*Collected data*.
Segment Open

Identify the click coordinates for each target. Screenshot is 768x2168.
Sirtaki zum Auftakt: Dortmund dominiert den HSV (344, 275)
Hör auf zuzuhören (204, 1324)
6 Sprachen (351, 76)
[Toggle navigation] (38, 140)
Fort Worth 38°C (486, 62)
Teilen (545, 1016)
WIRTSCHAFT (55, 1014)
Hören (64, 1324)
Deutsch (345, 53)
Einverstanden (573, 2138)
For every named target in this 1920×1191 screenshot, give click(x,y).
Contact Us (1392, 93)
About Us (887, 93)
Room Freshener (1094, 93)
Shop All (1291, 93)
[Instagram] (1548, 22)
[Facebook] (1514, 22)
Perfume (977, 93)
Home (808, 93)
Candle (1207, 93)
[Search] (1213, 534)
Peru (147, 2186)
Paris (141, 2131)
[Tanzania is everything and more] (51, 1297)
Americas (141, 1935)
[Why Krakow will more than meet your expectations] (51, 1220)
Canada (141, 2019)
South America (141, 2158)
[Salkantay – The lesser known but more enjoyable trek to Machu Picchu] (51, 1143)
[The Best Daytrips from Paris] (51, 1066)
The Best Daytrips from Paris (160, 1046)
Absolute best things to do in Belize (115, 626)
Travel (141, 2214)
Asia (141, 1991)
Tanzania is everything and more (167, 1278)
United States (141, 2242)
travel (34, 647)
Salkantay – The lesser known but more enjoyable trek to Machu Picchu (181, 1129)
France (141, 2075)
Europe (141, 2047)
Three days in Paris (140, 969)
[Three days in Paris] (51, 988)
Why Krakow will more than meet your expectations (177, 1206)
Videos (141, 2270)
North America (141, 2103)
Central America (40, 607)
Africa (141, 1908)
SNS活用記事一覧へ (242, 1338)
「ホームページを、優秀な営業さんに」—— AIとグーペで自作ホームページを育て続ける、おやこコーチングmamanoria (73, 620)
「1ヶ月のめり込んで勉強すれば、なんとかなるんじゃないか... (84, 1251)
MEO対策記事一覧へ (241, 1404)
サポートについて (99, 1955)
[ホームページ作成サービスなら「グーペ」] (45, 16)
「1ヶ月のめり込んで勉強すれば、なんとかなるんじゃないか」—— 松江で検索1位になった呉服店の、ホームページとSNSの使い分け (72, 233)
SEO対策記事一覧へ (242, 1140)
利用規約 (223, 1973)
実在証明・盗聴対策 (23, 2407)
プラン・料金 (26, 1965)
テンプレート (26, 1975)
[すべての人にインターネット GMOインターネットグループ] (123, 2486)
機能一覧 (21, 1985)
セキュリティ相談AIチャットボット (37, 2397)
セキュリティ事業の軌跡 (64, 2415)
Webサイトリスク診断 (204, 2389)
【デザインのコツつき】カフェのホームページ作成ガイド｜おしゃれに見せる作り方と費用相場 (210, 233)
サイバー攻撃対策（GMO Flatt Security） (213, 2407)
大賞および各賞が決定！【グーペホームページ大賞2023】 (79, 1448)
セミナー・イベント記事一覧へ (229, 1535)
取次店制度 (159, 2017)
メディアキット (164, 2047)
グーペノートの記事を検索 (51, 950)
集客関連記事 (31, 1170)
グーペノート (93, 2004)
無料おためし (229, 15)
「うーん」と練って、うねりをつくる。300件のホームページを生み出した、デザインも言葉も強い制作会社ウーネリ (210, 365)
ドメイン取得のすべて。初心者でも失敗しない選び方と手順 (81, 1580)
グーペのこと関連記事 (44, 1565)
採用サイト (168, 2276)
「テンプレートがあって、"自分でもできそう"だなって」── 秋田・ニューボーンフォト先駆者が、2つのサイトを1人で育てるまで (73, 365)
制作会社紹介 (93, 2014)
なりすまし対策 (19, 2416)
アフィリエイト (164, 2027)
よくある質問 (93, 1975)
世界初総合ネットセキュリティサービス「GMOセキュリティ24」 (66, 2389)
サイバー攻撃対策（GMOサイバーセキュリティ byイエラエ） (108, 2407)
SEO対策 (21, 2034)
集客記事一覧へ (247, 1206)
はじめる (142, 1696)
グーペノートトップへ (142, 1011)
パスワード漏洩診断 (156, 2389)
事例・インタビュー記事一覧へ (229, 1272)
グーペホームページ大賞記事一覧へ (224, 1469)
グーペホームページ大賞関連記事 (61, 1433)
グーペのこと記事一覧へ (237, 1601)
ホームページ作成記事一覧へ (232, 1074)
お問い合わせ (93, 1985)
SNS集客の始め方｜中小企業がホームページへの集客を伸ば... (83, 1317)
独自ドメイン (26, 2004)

Segment Closed

*Exercise goal*. Transcribe the records above exactly, beginning at the line that contains "セキュリティ相談AIチャットボット (37, 2397)" and ending with the line that contains "事例・インタビュー記事一覧へ (229, 1272)", both included, and nothing else.

*Response area*.
セキュリティ相談AIチャットボット (37, 2397)
セキュリティ事業の軌跡 (64, 2415)
Webサイトリスク診断 (204, 2389)
【デザインのコツつき】カフェのホームページ作成ガイド｜おしゃれに見せる作り方と費用相場 (210, 233)
サイバー攻撃対策（GMO Flatt Security） (213, 2407)
大賞および各賞が決定！【グーペホームページ大賞2023】 (79, 1448)
セミナー・イベント記事一覧へ (229, 1535)
取次店制度 (159, 2017)
メディアキット (164, 2047)
グーペノートの記事を検索 (51, 950)
集客関連記事 (31, 1170)
グーペノート (93, 2004)
無料おためし (229, 15)
「うーん」と練って、うねりをつくる。300件のホームページを生み出した、デザインも言葉も強い制作会社ウーネリ (210, 365)
ドメイン取得のすべて。初心者でも失敗しない選び方と手順 (81, 1580)
グーペのこと関連記事 (44, 1565)
採用サイト (168, 2276)
「テンプレートがあって、"自分でもできそう"だなって」── 秋田・ニューボーンフォト先駆者が、2つのサイトを1人で育てるまで (73, 365)
制作会社紹介 (93, 2014)
なりすまし対策 (19, 2416)
アフィリエイト (164, 2027)
よくある質問 (93, 1975)
世界初総合ネットセキュリティサービス「GMOセキュリティ24」 (66, 2389)
サイバー攻撃対策（GMOサイバーセキュリティ byイエラエ） (108, 2407)
SEO対策 (21, 2034)
集客記事一覧へ (247, 1206)
はじめる (142, 1696)
グーペノートトップへ (142, 1011)
パスワード漏洩診断 (156, 2389)
事例・インタビュー記事一覧へ (229, 1272)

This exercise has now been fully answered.